Thomas H. Cook : Un journal m'avait demandé d'écrire une nouvelle, pour une édition spéciale, nommée "Ce que Eddy savait", et une fois la nouvelle écrite, Eddy ne partait pas, il restait dans mon esprit, et l'histoire s'est construite autour de la notion non du Mal que vous voulez faire, mais du Mal que vous faites en voulant faire le Bien. C'est donc ainsi que débute l'histoire.

k-libre : Voyez-vous une analogie entre Le Maître des illusions, de Donna Tartt et votre roman ?
Thomas H. Cook : Le livre de Donna Tartt n'aborde pas le thème de la classe sociale. Les élèves sont des privilégiés, dans une institution privée.

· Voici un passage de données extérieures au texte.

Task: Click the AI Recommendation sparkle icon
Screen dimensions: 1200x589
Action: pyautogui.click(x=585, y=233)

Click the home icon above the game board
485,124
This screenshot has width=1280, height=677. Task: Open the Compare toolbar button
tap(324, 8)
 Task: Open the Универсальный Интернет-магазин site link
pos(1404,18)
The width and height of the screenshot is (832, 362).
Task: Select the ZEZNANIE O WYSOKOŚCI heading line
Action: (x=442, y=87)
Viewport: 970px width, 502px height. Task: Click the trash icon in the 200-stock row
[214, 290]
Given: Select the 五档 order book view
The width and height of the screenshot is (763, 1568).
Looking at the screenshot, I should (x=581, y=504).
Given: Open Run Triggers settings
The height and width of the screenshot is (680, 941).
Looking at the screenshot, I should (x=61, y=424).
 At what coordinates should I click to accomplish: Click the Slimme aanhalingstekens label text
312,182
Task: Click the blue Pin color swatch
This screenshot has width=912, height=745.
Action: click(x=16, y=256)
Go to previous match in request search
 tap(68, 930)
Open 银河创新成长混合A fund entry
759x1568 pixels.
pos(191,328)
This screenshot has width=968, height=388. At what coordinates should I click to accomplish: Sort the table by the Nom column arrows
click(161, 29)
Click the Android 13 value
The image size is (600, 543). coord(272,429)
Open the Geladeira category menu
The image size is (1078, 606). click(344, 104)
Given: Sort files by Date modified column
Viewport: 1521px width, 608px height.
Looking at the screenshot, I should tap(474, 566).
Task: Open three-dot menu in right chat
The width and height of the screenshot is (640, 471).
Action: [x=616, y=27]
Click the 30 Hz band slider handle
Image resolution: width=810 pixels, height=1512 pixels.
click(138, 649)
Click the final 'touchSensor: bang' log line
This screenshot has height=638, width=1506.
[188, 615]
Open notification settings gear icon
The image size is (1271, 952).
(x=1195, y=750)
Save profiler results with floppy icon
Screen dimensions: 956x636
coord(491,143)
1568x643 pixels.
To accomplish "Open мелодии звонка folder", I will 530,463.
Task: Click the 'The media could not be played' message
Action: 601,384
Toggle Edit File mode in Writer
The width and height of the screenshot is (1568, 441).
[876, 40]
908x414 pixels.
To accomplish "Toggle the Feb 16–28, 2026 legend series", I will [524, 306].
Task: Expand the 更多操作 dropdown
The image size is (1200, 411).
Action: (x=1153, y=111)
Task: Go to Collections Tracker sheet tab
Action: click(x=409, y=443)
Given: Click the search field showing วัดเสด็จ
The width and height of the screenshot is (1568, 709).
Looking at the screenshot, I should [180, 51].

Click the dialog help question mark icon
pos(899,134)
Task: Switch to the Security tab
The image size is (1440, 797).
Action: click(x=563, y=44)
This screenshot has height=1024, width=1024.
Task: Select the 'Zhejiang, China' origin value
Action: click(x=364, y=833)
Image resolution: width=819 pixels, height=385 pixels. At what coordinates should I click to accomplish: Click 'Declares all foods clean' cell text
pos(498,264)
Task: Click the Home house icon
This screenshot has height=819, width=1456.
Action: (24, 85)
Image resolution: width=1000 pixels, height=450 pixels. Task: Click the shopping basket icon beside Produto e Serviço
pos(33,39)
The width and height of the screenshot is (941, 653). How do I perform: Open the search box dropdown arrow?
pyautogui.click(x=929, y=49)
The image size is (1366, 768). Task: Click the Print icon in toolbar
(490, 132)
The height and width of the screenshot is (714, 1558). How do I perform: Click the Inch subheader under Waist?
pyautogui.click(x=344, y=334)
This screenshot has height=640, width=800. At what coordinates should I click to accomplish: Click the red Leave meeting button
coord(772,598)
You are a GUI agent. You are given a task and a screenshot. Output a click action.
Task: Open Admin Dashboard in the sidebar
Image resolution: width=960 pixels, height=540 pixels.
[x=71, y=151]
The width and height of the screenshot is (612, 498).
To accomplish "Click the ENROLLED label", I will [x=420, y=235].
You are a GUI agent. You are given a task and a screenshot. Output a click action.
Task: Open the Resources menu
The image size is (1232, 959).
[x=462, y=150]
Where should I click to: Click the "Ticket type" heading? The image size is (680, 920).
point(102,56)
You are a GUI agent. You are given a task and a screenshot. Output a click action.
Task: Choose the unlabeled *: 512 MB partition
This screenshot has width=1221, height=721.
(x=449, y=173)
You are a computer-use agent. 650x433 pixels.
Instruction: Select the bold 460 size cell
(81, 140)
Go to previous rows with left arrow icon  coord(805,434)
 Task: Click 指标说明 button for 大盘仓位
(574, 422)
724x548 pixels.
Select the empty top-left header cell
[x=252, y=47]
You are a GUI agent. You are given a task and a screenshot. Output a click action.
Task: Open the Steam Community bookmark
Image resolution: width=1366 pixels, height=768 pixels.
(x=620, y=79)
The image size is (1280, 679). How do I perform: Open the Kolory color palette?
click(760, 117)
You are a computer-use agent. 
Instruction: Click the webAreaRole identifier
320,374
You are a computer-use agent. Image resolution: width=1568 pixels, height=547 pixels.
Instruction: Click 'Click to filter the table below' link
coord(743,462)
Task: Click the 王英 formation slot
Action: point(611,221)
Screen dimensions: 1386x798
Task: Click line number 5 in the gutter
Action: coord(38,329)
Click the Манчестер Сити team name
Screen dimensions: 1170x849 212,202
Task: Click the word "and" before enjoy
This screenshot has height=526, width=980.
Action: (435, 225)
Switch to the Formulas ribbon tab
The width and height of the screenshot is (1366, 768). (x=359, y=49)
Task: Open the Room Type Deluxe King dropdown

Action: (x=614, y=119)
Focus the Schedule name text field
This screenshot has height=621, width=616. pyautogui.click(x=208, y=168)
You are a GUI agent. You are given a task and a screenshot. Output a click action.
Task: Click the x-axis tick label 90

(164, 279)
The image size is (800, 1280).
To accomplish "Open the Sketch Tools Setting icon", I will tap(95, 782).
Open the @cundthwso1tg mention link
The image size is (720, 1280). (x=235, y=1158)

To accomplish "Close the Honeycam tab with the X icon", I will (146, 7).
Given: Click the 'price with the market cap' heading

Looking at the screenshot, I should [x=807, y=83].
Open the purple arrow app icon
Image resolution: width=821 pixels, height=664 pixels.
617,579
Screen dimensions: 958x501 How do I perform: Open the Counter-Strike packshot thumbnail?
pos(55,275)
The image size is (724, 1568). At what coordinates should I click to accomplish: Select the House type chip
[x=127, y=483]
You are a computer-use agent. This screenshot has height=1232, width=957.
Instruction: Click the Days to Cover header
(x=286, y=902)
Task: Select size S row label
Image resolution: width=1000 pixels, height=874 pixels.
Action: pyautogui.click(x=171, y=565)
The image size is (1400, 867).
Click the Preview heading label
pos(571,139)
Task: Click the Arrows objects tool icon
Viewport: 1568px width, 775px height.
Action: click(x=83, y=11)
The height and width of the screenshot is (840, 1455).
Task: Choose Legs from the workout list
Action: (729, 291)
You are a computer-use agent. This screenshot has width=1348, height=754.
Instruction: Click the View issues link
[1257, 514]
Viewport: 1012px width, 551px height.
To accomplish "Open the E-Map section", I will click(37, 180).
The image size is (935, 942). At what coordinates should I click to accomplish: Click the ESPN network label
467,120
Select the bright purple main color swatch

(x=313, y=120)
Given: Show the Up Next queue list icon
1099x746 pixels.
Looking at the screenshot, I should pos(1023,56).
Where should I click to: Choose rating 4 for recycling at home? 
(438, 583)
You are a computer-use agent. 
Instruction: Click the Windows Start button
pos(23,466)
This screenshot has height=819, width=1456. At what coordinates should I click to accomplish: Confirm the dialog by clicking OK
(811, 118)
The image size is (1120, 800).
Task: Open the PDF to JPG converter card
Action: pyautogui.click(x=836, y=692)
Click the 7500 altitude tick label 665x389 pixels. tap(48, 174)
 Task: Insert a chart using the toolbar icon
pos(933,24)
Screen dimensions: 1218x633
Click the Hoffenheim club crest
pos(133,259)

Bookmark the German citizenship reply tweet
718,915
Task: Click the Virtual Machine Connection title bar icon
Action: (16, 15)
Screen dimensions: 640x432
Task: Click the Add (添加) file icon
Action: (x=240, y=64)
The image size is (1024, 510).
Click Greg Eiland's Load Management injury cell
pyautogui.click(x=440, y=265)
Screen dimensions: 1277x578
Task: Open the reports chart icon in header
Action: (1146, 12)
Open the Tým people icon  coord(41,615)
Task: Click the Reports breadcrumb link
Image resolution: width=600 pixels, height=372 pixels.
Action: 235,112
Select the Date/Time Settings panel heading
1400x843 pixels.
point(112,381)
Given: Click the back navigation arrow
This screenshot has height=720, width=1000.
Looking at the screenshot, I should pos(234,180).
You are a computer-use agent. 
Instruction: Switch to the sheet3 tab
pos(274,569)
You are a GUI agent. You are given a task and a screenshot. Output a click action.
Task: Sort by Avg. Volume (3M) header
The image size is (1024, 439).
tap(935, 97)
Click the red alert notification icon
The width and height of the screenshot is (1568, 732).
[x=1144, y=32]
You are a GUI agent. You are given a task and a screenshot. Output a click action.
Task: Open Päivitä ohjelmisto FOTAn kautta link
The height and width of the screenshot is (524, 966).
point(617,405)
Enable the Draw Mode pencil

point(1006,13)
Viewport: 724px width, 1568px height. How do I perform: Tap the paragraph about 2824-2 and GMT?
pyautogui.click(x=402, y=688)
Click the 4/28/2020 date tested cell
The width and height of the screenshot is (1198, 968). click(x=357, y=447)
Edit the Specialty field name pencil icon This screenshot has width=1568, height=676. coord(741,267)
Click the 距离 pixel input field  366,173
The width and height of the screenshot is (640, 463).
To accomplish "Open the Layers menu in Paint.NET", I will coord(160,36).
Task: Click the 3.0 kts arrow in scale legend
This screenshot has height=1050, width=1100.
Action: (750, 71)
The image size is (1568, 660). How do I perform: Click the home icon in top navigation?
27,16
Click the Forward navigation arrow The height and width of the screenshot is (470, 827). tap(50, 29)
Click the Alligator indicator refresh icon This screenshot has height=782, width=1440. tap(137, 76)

Mais l'on peut parler d'une certaine analogie avec mon propre livre car le professeur est lui issu de la noblesse. Il enseigne à des enfants de la classe ouvrière. Le conflit est un malentendu entre l'enseignant aristocrate et ses élèves, puisqu'il ne les comprend pas, et se retrouve ainsi impliqué dans de terribles choses.

k-libre : Comment quelqu'un peut-il enseigner à propos du Mal ?
Thomas H. Cook : Vous l'enseignez comme vous enseigneriez tout acte humain, en prenant exemple de ce qu'est un acte du Mal, une personne mauvaise ou ce qu'elle fait. Mon personnage l'enseigne avec des exemples comme celui de Iago, que l'on retrouve dans Othello de Shakespeare, celui de Hitler, ou même celui de Staline. Tous de vrais tueurs maléfiques. Mais la raison pour laquelle il enseigne sur le Mal, c'est parce qu'il ne comprend pas ces enfants qui viennent d'une classe sociale différente. Il enseigne donc le Mal afin de les intéresser à son cours. En effet, il pense pouvoir les captiver avec un enseignement basé sur des meurtres, des tueurs et d'autres atrocités qui ont parsemé à la fois l'Histoire et la littérature. C'est partiellement là où il a tort.

k-libre : Quelles sont vos propres références en matière de Mal ?
Thomas H. Cook : Je suppose que mes références premières sont symbolisées par ce personnage de Iago, qui est hideusement mauvais. Chez Aristote le Bien est naturel, et le Mal anti-naturel. Mais la vertu peut être aussi destructrice. Iago en est l'exemple-type, il est incapable de séparer ce qu'il veut et transforme tout ce qu'il touche en Mal.Lui, c'est un sociopathe de première.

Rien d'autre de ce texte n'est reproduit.